• Problem to work on
Output every entry below exactly, without its pictures.

[Pixel coordinate grounding data]
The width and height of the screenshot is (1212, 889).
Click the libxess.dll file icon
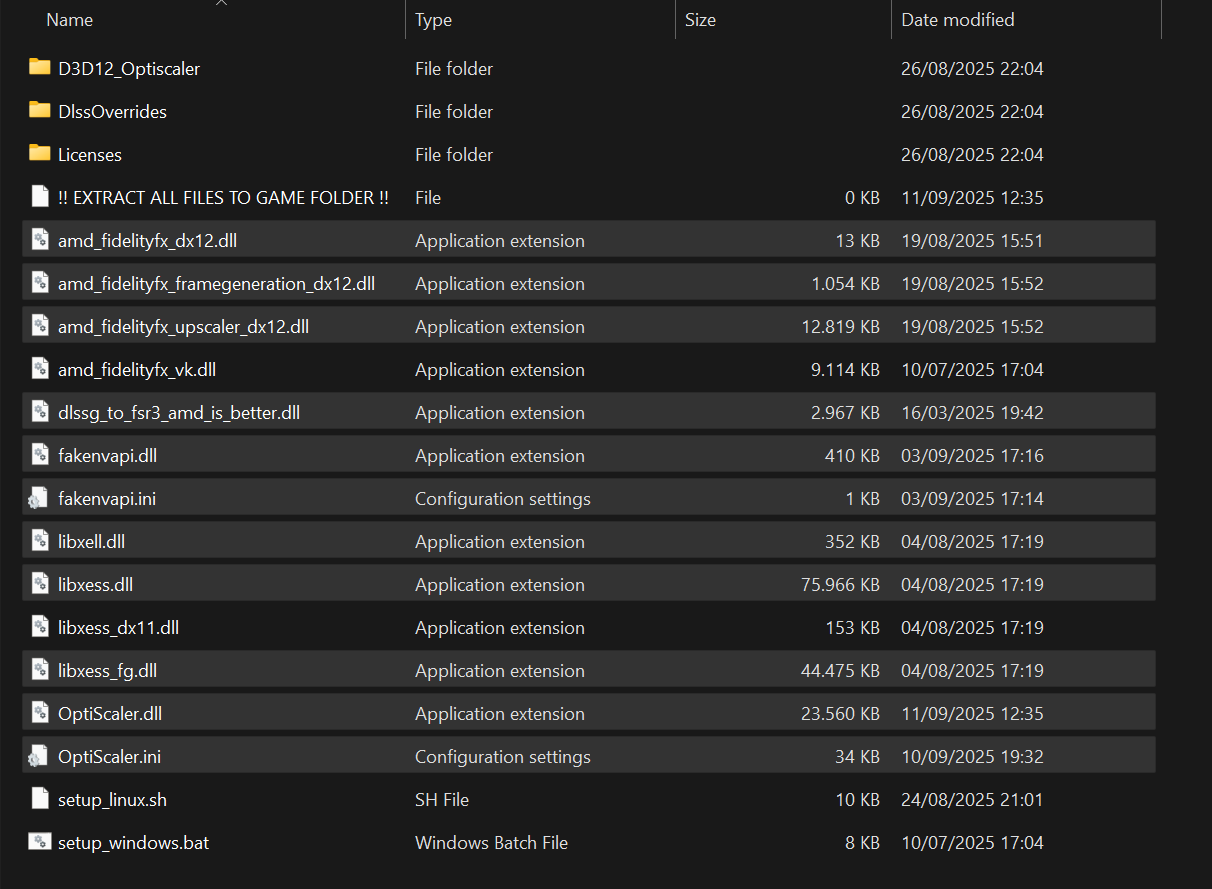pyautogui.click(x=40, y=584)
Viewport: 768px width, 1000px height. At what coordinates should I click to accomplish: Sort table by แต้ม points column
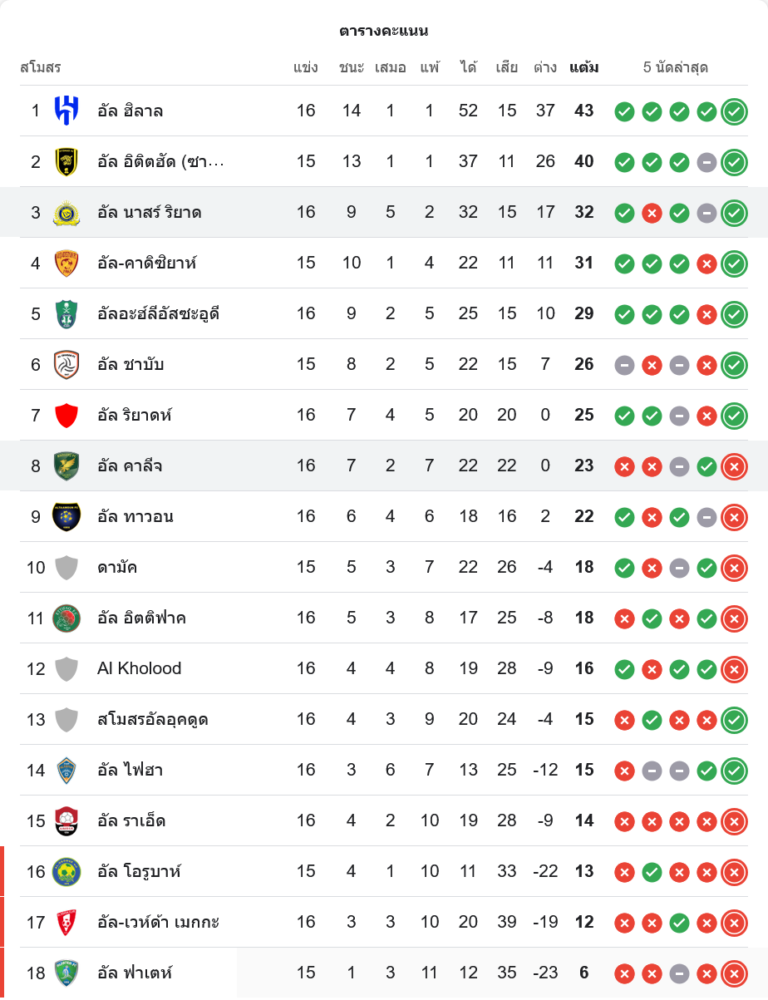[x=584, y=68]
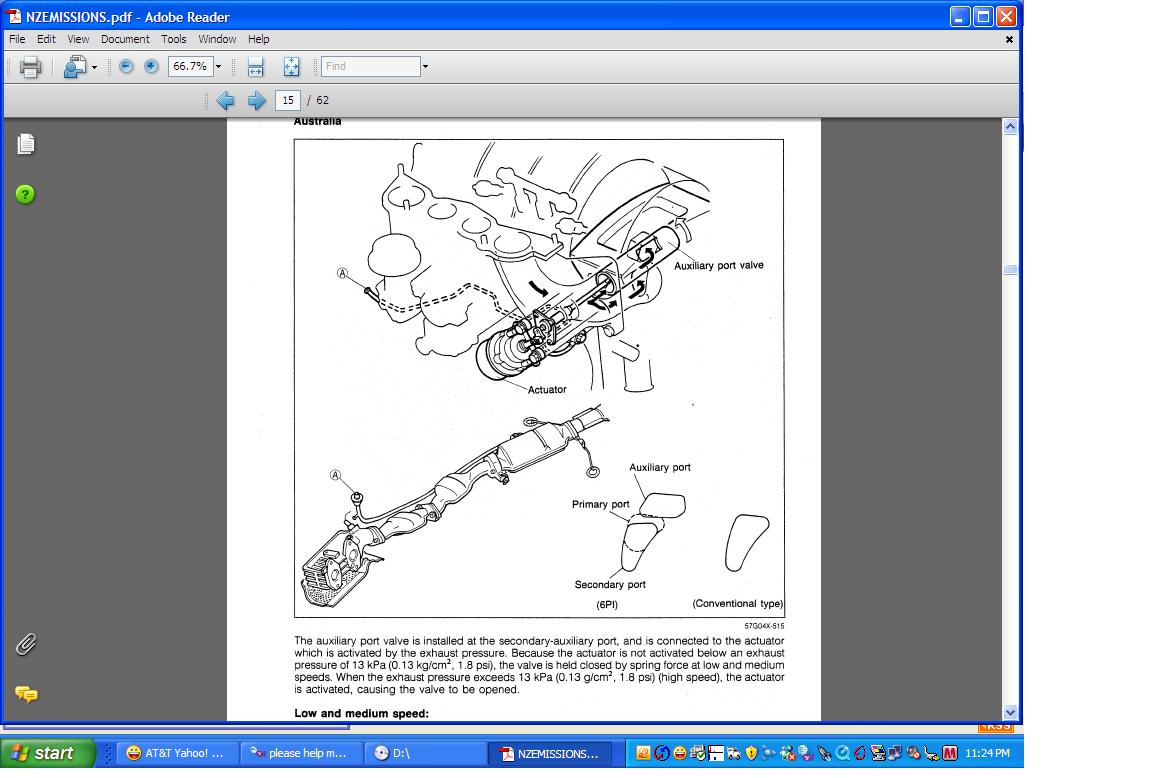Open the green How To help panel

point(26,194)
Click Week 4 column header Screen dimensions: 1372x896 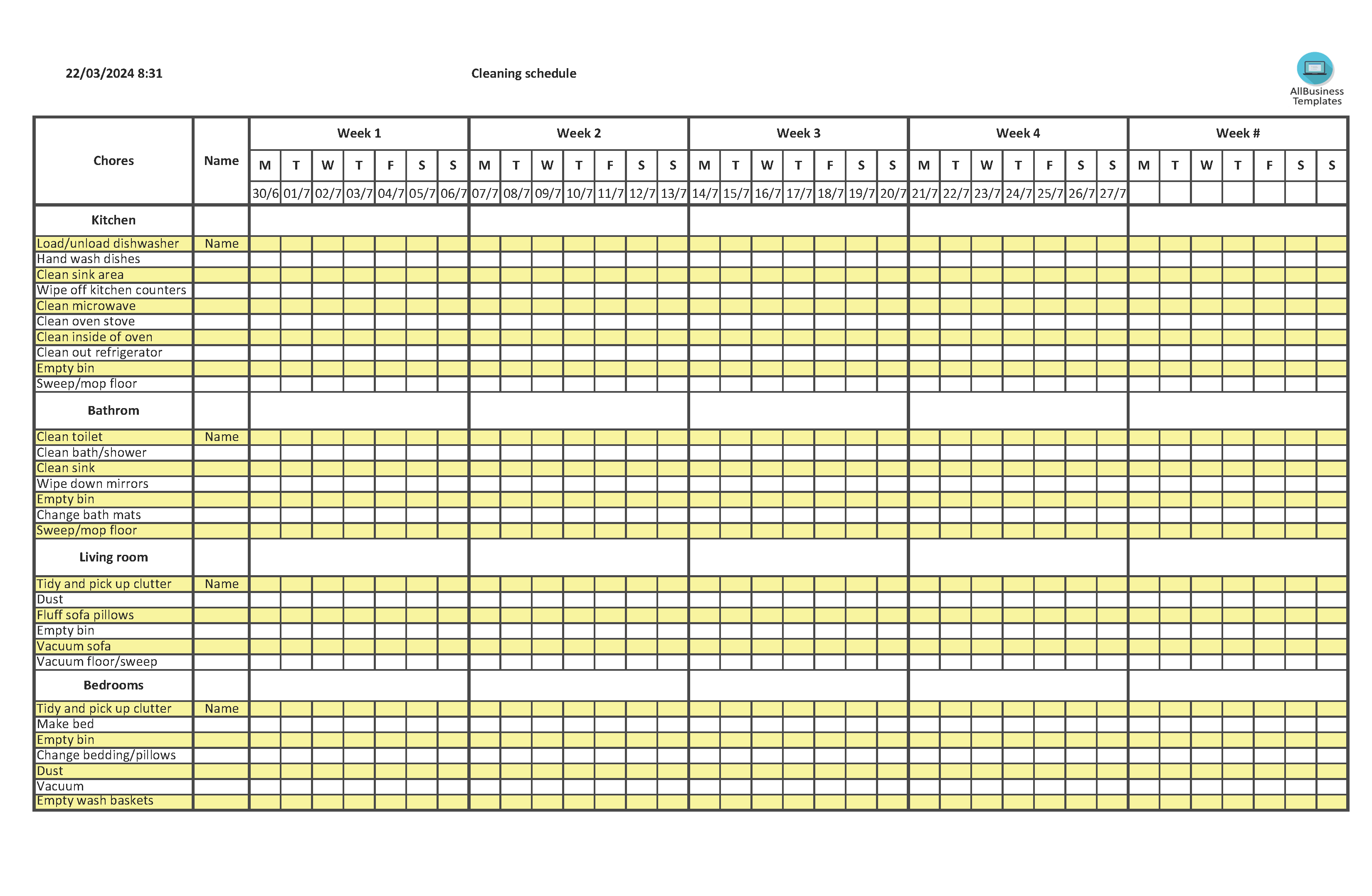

• Response to the exercise
The width and height of the screenshot is (1212, 889).
Click the libxess.dll file icon
pyautogui.click(x=40, y=584)
Viewport: 768px width, 1000px height. At what coordinates should I click to accomplish: Sort table by แต้ม points column
[x=584, y=68]
Open the green How To help panel

point(26,194)
Click Week 4 column header Screen dimensions: 1372x896 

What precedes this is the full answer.